[Dataset records — start]

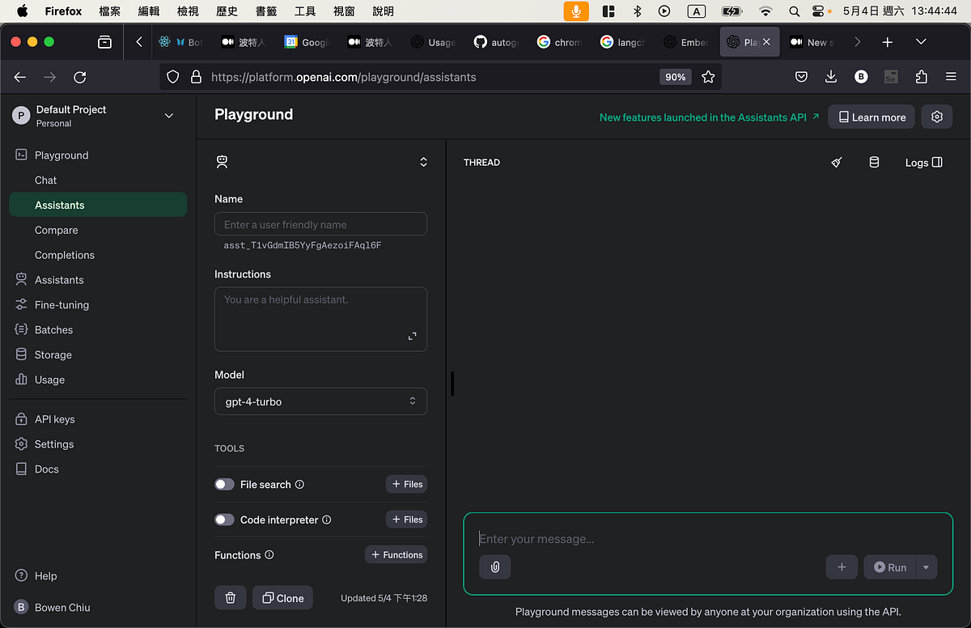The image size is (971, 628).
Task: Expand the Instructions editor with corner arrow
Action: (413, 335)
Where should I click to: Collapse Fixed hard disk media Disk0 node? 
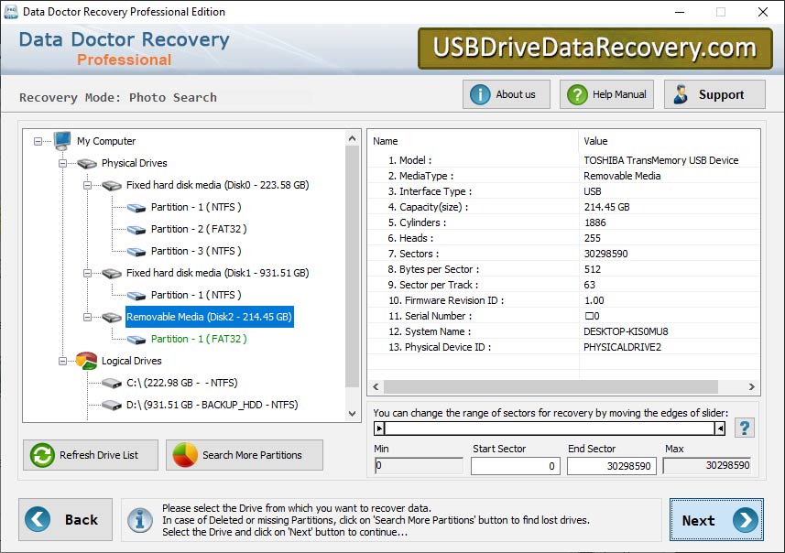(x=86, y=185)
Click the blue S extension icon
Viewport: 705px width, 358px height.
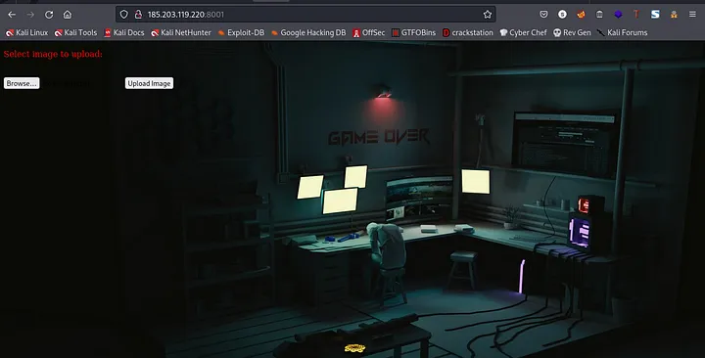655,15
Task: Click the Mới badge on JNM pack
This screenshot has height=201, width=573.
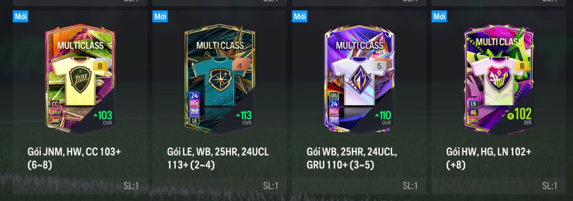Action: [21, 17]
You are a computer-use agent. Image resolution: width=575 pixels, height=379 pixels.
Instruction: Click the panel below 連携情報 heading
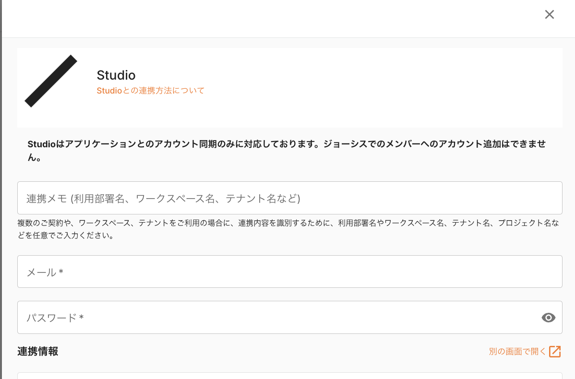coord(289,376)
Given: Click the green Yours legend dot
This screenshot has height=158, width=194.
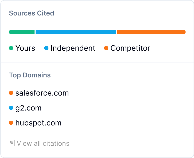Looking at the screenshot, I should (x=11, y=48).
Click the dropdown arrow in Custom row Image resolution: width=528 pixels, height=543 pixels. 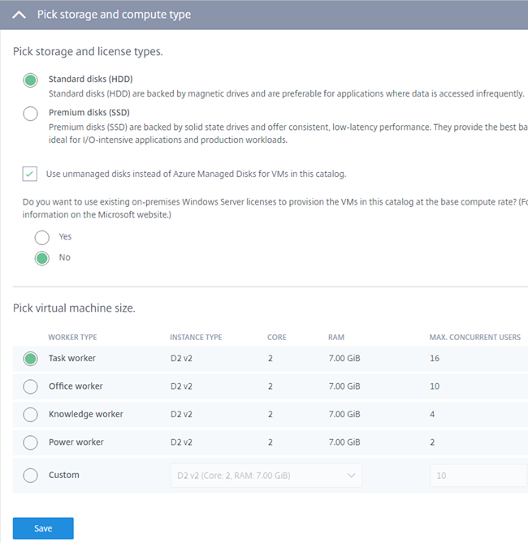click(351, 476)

[Dataset records — finish]

From the data above, return exactly the lines from the one with "This screenshot has height=201, width=573." up to and including the one with "Given: Click the green Yours legend dot". Pictures do not go in the copy.

### Answer box
This screenshot has height=201, width=573.
Action: [21, 17]
You are a computer-use agent. Image resolution: width=575 pixels, height=379 pixels.
Instruction: Click the panel below 連携情報 heading
coord(289,376)
Given: Click the green Yours legend dot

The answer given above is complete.